He grinned. ‘Begob, I’ve been mistaken, haven’t I? Instead of a grizzled mien and silvered hair, yonder grower of titanic tubers is a young buck, is he not?’
The grin vanished. ‘Is that not a bit of a risk? You might be able to take the legs out from under an old bloke with a swing of the shovel, but if a sturdy young stud leapt on you now …’
‘You’re young,’ said April. ‘You haven’t leapt on me.’
Oran drew himself up, touched his hand to his chest. ‘I’m spoken for,’ he said. ‘I’m not at liberty to leap.’
April filled the apple box she’d brought back from the village fair. Handed it to Oran.
‘I’m in no danger. But thank you for your concern.’
‘What’s his name?’ said Oran. ‘Do I know him?’
‘Jack,’ said April, after a moment’s hesitation. ‘And no, you don’t.’
‘You’re sweet on him, though? There’s billing and cooing in the air?’
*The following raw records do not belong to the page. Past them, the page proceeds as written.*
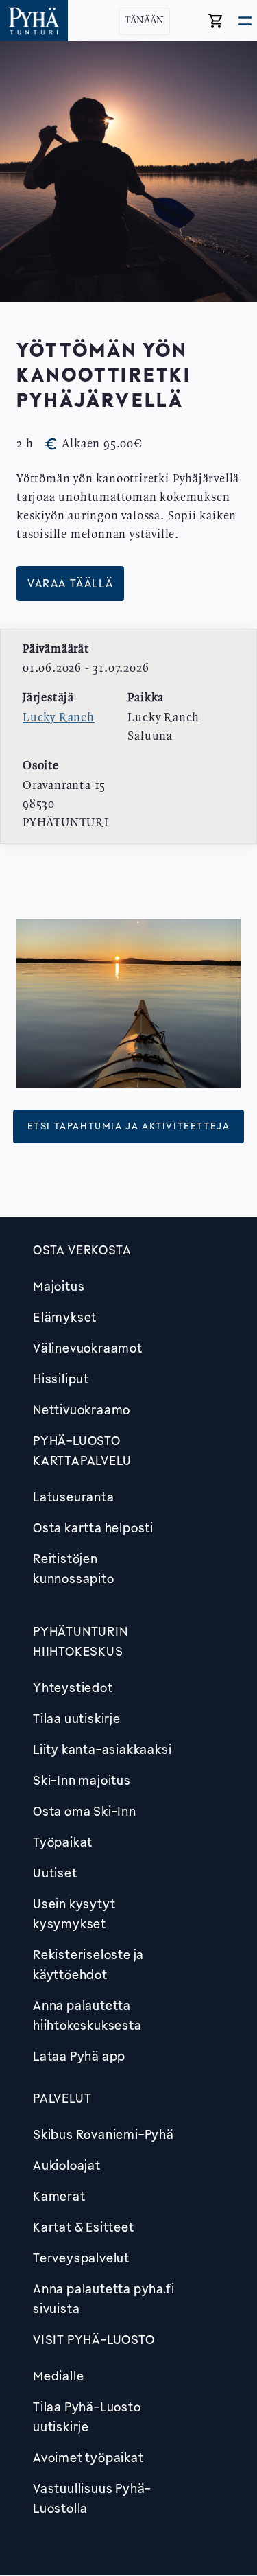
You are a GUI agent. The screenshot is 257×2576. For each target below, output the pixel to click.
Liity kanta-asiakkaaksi (102, 1749)
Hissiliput (61, 1378)
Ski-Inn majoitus (82, 1780)
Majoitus (58, 1285)
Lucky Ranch (59, 718)
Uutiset (55, 1872)
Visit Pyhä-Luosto (94, 2339)
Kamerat (59, 2195)
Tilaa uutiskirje (77, 1718)
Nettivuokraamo (81, 1409)
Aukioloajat (67, 2165)
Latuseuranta (73, 1496)
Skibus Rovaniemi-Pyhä (103, 2134)
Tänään (144, 21)
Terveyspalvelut (81, 2257)
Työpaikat (63, 1841)
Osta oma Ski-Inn (84, 1810)
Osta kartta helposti (93, 1527)
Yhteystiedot (73, 1687)
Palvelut (62, 2097)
April walked to her front door, held it open.
‘I’m not at liberty to bill and coo.’
The comfortingly homey aroma of baked fruit rose out of the apple box, as Oran lingered in the doorway. Something else was on his mind.
‘Spit it out,’ April said again, wearily, leaning her head against the edge of the door.
‘Just that — if I were not spoken for—’ Oran’s gaze flitted up and down ‘—I’d, well, I’d not leap exactly, as that would be un-gentlemanlike, but, hmm …’
There were bright pink spots on his cheeks. They clashed, April noted, with his hair, but almost certainly matched the blush that had once more lit up her own face. Even if she’d been able to think of something to say, the power of speech had deserted her.
Oran cleared his throat. ‘I’ll be away then.’ He lifted the box in a quick salute. ‘Thank you for—’
And he was off. April watched him go until she regained enough presence of mind to shut the door.
‘This is your handiwork?’
Sunny took the jam, kissed April hello.
‘I was forced into it,’ said April, ‘by a gooseberry glut.’
‘Well, I’m very pleased to have it,’ said Sunny, as they walked down to the kitchen. ‘I’d intended to make some with my elderflowers during the week, but the WI insisted on holding a bake sale yesterday to raise money for research into the decline of honeybees. I made three hundred bee-shaped iced biscuits for it and, quite frankly, if I never see another piping bag as long as I live, it will be too soon.’
April repressed an urge to ask Sunny whether anyone in her past had ever likened her to a bee. It was hard to anticipate which questions Sunny would answer readily and which would provoke her.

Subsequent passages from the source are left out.